I find the title of this gathering very misleading, and actually a form of false advertising. When Steve King talks about “freedom,” just what exactly does he mean? As a former resident living in his congressional district, I never understood his definition of the term.
King certainly has no need of promoting freedom to undocumented residents. Last year, he dismissed the notion that many undocumented immigrants are high-achieving students. He asserted that they should not receive a pathway to citizenship saying that for every valedictorian who is legalized, “there’s another 100 out there that weigh 130 pounds and they’ve got calves the size of cantaloupes because they’re hauling 75 pounds of marijuana across the desert.”
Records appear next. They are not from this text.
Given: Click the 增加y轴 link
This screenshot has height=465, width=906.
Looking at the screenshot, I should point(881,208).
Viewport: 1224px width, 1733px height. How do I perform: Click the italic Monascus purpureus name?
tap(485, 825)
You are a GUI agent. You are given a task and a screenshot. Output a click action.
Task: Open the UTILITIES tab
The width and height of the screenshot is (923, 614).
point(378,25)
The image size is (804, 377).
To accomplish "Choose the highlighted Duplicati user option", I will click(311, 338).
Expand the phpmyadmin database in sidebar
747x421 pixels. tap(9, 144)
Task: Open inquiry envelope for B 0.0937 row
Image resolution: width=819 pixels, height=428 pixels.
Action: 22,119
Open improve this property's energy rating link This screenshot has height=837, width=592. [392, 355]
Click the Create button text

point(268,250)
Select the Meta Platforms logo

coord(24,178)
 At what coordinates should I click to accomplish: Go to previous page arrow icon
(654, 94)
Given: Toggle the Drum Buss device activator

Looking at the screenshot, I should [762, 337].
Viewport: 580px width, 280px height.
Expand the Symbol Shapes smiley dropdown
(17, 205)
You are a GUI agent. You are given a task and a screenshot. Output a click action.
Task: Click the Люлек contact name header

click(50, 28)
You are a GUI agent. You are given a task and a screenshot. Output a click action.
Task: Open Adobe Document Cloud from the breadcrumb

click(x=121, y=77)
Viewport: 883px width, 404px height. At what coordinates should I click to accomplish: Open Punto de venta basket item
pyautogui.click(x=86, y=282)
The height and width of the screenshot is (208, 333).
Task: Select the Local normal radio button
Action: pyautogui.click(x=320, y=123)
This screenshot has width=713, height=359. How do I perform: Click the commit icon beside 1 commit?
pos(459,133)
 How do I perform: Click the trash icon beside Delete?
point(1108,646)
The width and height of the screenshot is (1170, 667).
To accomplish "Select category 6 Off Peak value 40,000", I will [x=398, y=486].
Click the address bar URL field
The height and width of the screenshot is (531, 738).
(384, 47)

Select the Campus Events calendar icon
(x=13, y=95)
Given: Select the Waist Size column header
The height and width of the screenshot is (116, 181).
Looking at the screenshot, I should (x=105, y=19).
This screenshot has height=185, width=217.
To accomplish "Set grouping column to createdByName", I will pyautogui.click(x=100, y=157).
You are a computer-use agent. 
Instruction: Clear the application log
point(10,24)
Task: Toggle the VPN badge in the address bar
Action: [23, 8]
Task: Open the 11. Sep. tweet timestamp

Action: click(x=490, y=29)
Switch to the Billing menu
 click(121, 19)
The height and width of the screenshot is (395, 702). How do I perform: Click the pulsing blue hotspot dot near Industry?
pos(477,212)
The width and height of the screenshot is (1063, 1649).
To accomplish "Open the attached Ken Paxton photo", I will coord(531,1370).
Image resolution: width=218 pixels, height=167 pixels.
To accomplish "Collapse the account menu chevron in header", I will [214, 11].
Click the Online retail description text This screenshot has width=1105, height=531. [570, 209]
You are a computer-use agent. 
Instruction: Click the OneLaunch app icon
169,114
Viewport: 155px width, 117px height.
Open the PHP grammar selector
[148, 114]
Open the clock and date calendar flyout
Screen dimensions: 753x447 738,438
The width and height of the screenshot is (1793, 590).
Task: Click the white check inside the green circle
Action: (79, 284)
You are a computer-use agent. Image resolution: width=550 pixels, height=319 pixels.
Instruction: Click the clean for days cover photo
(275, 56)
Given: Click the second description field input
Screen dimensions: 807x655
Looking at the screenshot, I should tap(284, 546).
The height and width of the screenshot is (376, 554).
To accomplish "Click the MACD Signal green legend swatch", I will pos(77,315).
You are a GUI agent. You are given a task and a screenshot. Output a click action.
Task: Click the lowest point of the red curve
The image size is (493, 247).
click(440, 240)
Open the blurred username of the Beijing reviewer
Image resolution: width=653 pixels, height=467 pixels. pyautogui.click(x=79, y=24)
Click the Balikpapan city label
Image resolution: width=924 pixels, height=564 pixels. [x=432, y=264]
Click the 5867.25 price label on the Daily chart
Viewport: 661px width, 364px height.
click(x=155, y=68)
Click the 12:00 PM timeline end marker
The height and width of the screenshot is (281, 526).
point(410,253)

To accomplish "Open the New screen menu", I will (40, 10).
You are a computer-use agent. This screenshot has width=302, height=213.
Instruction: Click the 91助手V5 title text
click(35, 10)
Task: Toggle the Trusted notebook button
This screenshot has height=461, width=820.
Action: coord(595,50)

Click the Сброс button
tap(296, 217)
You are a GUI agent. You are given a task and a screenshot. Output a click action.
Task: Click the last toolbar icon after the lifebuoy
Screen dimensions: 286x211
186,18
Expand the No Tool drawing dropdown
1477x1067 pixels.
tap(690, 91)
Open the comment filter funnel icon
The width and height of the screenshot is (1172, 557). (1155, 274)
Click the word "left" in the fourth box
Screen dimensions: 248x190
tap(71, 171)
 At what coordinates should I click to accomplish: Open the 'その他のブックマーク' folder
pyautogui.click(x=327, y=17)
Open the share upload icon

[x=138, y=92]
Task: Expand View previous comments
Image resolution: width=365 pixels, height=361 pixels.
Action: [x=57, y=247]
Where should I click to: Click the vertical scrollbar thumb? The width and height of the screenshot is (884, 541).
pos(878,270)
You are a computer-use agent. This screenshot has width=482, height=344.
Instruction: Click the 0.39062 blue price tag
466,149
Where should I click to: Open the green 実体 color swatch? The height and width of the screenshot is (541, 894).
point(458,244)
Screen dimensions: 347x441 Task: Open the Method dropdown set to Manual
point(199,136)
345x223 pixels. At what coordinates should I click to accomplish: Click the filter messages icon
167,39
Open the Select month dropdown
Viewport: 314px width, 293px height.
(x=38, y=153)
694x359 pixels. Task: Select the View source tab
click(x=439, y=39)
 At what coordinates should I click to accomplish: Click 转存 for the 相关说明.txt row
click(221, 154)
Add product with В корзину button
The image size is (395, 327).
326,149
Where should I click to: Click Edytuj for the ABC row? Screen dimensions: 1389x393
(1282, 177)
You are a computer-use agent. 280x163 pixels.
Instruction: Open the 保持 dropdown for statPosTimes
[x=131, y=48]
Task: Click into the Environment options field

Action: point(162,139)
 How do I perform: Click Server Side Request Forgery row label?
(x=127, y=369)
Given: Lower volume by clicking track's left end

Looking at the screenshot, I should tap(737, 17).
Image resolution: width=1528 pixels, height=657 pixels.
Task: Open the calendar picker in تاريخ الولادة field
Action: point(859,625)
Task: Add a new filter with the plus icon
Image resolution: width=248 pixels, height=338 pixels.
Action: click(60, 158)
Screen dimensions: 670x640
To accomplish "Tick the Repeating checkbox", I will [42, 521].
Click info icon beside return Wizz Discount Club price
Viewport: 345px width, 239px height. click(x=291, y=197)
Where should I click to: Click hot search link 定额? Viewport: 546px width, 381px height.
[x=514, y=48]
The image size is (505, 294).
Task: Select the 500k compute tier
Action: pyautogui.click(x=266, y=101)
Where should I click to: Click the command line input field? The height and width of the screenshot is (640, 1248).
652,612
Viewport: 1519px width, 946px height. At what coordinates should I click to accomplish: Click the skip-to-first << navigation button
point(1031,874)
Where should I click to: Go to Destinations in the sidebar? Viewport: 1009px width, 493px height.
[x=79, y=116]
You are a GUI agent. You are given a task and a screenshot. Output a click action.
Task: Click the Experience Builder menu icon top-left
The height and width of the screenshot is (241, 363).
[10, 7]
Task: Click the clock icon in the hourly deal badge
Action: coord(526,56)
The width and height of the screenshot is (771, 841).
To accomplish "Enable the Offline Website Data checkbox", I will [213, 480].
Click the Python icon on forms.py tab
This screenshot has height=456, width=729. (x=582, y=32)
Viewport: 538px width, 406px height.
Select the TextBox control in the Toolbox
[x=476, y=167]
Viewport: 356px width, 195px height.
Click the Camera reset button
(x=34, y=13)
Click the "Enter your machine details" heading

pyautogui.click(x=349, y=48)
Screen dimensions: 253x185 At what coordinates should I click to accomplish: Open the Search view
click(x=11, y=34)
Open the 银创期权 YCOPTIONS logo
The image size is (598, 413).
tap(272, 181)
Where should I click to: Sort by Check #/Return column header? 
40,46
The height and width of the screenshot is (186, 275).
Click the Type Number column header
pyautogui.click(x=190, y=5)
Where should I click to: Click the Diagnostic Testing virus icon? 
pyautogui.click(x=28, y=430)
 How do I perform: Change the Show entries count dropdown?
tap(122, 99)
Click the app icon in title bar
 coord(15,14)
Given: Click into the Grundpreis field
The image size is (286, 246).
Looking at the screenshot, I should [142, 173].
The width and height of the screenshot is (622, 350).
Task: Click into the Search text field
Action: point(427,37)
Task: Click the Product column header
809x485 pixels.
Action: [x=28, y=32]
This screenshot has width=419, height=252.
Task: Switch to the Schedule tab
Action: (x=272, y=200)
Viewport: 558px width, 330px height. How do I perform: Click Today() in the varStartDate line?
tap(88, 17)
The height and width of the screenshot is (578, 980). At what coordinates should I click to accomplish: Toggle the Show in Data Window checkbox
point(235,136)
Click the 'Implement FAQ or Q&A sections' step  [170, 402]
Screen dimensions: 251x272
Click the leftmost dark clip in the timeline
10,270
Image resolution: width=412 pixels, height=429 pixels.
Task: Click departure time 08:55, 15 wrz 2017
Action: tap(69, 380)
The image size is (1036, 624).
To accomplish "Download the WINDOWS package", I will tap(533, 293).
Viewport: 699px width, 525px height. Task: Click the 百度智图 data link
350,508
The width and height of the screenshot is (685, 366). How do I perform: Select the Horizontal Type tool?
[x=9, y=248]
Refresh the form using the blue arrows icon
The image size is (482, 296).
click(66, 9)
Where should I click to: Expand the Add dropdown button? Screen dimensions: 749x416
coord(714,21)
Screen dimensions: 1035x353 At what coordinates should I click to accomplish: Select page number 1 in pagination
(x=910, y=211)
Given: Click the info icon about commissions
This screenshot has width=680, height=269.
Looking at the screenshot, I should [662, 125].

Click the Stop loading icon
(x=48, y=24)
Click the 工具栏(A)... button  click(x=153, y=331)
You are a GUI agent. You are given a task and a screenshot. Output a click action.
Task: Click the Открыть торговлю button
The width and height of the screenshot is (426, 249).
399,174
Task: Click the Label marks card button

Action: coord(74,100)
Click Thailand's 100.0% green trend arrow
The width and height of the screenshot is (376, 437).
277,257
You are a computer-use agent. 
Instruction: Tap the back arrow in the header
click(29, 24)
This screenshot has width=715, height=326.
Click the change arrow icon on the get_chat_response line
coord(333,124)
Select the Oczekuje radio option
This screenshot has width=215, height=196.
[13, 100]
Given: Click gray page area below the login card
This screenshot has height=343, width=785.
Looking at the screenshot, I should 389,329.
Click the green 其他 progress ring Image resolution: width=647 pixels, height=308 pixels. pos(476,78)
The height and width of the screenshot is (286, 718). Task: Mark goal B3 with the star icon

And King has no use for the concept of “freedom” for the diversity of cultural traditions in the United States other than his own. He claimed that the promotion of the concept of multiculturalism will ultimately bring about the demise of the country as we know it.
In the course I taught at Iowa State University in Ames, Iowa titled “Multicultural Foundations in Schools and Society,” I showed students a video of Steve King’s. Speaking to supporters on August 21, 2012 at a Le Mars, Iowa, Town Hall meeting, King conjured up a supposed deep and sinister plot to ensnare young and impressionable first-year college students into campus multicultural groups for the purpose of turning them into victims, which he asserted will convince them to work toward the eventual overthrow of this country’s power structure.
King talked about preparing for a debate some time ago on the Iowa State University campus on the concept of multiculturalism. He talked about checking out the university’s website: “I typed in ‘multicultural,'” he stated on the video, “and it came back to me at the time, 59 different multicultural groups listed to do, to operate on campus at Iowa State….And most of them were victims’ groups, victimology, people who feel sorry for themselves.”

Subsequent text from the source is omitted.